Kling (Kuaishou): Strong results from China's short-video ecosystem. Good at human motion and complex scenes.

Future Extension

Text-to-video API integration is flagged as a recommended future extension to Module 14. The concepts (diffusion + temporal attention) are the same as image generation — once you have built the image pipeline, extending to video is conceptual, not architectural.

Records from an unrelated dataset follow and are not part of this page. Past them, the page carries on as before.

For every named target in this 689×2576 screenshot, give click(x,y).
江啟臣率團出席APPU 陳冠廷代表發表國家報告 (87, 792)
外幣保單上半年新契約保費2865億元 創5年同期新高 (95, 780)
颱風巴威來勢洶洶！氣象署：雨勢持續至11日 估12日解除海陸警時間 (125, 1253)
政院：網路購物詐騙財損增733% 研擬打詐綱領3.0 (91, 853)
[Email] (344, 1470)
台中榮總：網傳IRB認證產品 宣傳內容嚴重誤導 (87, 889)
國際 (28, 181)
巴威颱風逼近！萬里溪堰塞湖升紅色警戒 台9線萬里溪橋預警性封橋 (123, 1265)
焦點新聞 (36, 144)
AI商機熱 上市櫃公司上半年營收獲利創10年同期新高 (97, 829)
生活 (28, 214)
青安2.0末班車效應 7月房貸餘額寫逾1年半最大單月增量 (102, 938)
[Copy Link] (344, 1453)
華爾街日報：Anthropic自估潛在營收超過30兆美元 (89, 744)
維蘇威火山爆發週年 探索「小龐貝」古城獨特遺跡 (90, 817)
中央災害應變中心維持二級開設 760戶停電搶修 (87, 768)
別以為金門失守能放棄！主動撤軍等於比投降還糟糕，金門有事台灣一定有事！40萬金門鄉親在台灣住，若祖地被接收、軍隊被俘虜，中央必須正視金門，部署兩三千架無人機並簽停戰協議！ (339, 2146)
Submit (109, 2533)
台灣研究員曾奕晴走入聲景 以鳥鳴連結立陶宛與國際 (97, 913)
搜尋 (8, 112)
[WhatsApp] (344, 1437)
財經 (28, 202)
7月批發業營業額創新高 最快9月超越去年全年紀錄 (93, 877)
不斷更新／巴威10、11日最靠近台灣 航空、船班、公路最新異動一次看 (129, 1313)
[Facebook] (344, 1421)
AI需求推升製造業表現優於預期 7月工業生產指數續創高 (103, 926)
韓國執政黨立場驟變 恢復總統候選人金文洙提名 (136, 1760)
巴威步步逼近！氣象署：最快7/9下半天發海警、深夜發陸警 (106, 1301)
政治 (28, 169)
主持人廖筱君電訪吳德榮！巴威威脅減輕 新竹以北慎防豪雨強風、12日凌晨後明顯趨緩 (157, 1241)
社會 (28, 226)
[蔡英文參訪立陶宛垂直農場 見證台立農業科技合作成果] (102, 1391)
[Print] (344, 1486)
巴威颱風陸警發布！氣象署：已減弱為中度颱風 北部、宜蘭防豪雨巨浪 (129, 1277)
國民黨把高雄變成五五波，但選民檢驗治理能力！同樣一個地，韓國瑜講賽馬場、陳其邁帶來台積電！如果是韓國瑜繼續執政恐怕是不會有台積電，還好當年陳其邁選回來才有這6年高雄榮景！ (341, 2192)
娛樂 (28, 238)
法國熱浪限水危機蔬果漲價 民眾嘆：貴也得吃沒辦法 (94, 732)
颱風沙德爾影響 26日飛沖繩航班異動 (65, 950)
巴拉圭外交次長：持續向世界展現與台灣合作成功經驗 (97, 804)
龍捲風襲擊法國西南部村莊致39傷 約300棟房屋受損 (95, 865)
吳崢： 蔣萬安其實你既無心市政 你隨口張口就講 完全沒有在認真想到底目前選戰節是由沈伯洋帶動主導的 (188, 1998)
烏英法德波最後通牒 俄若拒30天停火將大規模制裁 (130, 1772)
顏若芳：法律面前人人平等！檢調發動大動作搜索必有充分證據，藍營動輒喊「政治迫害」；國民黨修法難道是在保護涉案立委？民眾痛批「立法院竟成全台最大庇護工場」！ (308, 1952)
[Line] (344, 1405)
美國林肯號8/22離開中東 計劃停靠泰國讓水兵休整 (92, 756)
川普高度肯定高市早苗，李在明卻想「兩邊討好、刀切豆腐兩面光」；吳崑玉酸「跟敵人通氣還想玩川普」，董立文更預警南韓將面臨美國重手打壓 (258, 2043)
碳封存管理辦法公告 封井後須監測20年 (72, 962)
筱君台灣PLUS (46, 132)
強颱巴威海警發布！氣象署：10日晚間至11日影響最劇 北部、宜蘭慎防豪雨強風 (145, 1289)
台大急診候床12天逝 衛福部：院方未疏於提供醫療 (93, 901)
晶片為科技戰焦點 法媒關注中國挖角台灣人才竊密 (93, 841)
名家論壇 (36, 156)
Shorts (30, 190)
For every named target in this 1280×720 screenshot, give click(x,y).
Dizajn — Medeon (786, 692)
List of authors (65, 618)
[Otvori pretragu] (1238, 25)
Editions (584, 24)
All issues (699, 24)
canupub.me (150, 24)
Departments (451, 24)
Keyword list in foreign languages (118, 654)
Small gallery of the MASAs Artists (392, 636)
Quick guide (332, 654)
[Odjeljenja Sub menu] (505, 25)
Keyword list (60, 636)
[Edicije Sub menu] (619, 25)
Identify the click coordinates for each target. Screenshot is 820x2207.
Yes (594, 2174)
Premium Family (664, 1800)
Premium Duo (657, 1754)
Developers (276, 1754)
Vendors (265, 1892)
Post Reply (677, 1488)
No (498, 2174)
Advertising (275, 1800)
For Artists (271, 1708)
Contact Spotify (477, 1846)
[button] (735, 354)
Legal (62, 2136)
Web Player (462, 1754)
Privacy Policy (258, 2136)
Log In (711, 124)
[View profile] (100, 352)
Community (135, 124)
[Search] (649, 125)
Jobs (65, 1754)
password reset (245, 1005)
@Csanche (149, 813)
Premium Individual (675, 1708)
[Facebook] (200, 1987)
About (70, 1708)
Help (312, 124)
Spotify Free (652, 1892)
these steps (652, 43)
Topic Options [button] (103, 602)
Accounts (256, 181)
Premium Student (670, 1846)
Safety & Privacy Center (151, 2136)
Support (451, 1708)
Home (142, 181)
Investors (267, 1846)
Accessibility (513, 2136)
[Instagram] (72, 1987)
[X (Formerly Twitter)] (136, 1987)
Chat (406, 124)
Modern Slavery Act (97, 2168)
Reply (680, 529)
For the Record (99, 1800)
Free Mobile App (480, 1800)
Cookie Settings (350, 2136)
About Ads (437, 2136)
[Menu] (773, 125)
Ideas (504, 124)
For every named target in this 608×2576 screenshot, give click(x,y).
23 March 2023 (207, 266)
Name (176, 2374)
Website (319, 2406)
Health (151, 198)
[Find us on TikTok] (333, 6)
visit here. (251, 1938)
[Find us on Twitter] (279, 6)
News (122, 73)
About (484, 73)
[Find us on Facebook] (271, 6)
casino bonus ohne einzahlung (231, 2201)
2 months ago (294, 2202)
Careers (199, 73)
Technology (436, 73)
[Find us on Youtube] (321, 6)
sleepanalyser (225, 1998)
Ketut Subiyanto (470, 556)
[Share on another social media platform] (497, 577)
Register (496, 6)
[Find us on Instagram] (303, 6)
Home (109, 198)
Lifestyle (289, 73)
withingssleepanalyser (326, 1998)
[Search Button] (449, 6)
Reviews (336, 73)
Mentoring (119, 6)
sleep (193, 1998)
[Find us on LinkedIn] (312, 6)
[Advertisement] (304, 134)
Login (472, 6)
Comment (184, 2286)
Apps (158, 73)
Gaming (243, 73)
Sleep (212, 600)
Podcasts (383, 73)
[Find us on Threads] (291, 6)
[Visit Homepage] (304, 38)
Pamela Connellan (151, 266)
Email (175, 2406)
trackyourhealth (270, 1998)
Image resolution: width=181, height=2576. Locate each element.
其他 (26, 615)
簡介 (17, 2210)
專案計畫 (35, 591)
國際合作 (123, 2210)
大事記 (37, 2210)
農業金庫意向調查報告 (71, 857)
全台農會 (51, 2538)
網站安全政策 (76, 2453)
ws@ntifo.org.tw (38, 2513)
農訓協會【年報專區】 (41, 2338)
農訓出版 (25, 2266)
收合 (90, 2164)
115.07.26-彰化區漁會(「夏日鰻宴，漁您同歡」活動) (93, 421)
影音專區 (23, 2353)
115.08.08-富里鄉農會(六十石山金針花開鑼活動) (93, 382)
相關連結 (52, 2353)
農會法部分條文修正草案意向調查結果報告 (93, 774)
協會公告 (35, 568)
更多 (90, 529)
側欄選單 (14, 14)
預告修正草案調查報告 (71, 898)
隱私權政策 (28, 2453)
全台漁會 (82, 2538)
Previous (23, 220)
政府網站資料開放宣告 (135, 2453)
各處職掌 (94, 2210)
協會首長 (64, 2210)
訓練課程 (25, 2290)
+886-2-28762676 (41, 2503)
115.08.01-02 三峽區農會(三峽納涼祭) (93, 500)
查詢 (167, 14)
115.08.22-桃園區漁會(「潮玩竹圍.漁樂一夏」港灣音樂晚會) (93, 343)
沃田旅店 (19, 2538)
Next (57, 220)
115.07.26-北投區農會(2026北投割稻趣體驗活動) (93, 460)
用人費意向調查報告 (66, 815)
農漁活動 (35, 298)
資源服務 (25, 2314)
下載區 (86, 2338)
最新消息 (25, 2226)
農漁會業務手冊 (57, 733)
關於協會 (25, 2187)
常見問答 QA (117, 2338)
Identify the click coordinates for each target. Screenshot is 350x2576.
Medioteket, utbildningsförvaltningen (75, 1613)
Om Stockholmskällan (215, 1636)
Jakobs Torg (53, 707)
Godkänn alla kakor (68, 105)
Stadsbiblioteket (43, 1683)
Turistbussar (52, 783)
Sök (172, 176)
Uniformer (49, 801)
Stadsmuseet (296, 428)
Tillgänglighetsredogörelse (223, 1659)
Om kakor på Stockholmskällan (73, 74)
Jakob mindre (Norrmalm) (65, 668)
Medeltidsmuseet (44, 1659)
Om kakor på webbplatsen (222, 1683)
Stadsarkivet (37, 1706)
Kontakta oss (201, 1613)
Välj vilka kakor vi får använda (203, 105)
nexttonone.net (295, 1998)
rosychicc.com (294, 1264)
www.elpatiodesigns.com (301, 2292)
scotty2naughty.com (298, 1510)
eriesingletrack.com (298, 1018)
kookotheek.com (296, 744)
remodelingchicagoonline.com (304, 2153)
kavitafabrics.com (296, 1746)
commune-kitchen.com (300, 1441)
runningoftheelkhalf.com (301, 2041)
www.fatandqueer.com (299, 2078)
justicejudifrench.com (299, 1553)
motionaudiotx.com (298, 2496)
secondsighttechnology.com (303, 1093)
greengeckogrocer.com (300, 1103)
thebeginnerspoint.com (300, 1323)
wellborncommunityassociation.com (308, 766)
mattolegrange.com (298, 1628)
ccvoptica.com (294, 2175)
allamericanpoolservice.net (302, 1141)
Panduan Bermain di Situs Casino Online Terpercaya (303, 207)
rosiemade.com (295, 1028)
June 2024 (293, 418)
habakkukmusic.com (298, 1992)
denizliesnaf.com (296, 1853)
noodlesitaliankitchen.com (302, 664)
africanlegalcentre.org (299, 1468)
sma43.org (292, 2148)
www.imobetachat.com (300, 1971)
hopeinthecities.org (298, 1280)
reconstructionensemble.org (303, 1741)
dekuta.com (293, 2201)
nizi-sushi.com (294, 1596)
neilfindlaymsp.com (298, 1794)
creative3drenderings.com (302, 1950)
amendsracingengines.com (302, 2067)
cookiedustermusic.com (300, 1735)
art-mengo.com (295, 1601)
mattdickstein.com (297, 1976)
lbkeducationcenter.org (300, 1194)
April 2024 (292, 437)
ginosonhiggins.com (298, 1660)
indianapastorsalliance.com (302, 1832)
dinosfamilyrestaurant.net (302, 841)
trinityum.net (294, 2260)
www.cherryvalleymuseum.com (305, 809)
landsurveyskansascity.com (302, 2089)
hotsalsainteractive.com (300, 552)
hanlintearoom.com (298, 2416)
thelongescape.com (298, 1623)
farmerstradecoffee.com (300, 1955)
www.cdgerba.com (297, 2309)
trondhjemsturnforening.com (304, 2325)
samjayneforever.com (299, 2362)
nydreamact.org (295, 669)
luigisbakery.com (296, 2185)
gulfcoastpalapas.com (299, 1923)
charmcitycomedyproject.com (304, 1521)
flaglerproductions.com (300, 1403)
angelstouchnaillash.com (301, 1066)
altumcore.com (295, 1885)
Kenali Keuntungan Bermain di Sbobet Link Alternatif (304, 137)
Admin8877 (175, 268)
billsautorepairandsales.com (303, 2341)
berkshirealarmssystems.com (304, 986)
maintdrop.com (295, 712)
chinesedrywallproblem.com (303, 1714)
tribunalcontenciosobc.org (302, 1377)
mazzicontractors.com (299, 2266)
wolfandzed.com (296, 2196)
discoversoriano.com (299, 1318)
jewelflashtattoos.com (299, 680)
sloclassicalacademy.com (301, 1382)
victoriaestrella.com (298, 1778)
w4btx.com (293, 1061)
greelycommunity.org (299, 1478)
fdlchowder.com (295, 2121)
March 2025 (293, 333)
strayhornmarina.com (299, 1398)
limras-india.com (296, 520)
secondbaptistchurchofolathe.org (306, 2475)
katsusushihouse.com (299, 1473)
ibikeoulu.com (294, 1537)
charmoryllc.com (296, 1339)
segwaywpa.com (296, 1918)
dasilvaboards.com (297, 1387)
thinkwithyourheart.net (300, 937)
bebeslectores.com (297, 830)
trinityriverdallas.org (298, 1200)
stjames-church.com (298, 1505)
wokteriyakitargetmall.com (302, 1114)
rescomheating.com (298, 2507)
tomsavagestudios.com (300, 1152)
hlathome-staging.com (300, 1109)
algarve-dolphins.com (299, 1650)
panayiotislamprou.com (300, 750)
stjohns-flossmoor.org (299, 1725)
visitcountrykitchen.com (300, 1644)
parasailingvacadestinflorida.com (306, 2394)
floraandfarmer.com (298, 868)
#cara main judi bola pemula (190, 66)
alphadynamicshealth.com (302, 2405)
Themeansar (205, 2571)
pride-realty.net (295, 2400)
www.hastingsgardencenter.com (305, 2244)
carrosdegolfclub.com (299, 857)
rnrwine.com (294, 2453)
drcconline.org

We do not cover it in depth because the APIs are expensive and rapidly changing.

What This Means for Engineering Decisions

Choosing between models

Flux schnell (~$0.003/image, ~1 second): Development and prototyping. Never prototype with expensive models.
Flux dev (~$0.025/image, ~5 seconds): Production quality at reasonable cost.
DALL-E 3: When you need OpenAI's content policy filtering or illustration style.

CFG scale as a tuning lever

Higher guidance scale = more prompt adherence but potentially artificial-looking results. Lower guidance scale = more creative interpretation but less control. Start at 7.5 and adjust based on your use case.

Steps vs quality

With rectified flow models like Flux schnell, 1–4 steps is sufficient. With standard diffusion models, 20–30 steps is the practical range. More steps means more GPU time and higher cost per image.

Common Generation Problems

Blurry output? Too few denoising steps or VAE quality issue. Doesn't match prompt? Guidance scale too low or prompt outside training distribution. Oversaturated? Guidance scale too high. Same output every time? Fixed seed — change it for variety.